[RFC] fstests: btrfs: Test if balance takes too long time or return -ENOSPC unexpected
diff mbox series

Message ID 20190114082043.31220-1-wqu@suse.com
State New
Headers show
Series
  • [RFC] fstests: btrfs: Test if balance takes too long time or return -ENOSPC unexpected
Related show

Commit Message

Qu Wenruo Jan. 14, 2019, 8:20 a.m. UTC
Kernel commit 64403612b73a ("btrfs: rework
btrfs_check_space_for_delayed_refs") is introducing a regression for
btrfs balance performance.

Originally, the workload used in the test case only takes seconds for
balance on v4.20 while now it takes over 400 seconds for balance.

During that 400 seconds balance, it commits over 2000 transactions just
for nothing, compare to original several transactions.

Add test cases to detect such regression.

Signed-off-by: Qu Wenruo <wqu@suse.com>
---
Extra note:
In fact, without the snapshots created in the test case, it would return
-ENOSPC even we have enough unallocated space.
---
 tests/btrfs/180     | 80 +++++++++++++++++++++++++++++++++++++++++++++
 tests/btrfs/180.out |  2 ++
 tests/btrfs/group   |  1 +
 3 files changed, 83 insertions(+)
 create mode 100755 tests/btrfs/180
 create mode 100644 tests/btrfs/180.out

Comments

David Sterba Jan. 25, 2019, 6:57 p.m. UTC | #1
On Mon, Jan 14, 2019 at 04:20:43PM +0800, Qu Wenruo wrote:
> Kernel commit 64403612b73a ("btrfs: rework
> btrfs_check_space_for_delayed_refs") is introducing a regression for
> btrfs balance performance.
> 
> Originally, the workload used in the test case only takes seconds for
> balance on v4.20 while now it takes over 400 seconds for balance.
> 
> During that 400 seconds balance, it commits over 2000 transactions just
> for nothing, compare to original several transactions.
> 
> Add test cases to detect such regression.
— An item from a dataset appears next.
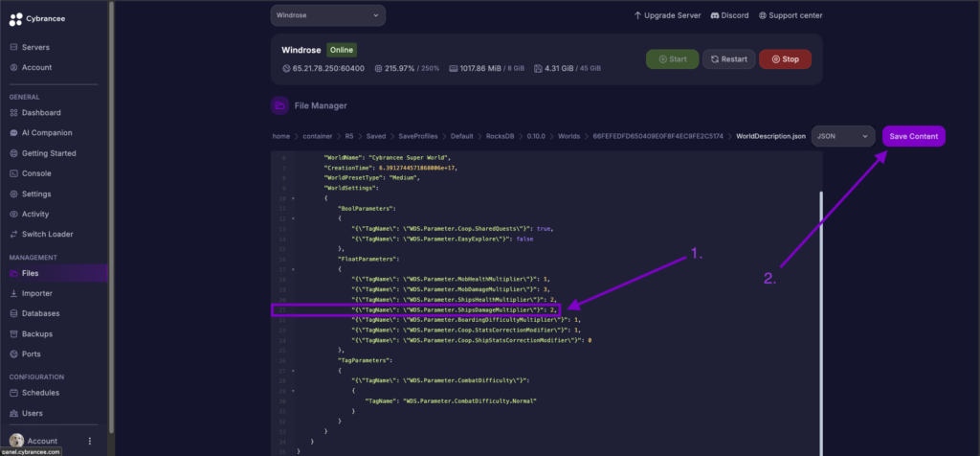Open the JSON language dropdown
How do you detect that the test regressed, other than comparing the
runtime recorded between runs of the testsuite? I don't actually know
how this could be done inside the script, as there can't be a fixed
number of seconds to compare with. The run time depends on the
underlying storage.

I takes 14 seconds on a physical machine on a rotational disk and 9
seconds on a SSD.

Other than the, I've used this test to validate the fix, for that

Tested-by: David Sterba <dsterba@suse.com>

It would be good to have the test in the testsuite so possibly some
large timeout can be set and the test will print a message, this should
catch attention at least and let us decide.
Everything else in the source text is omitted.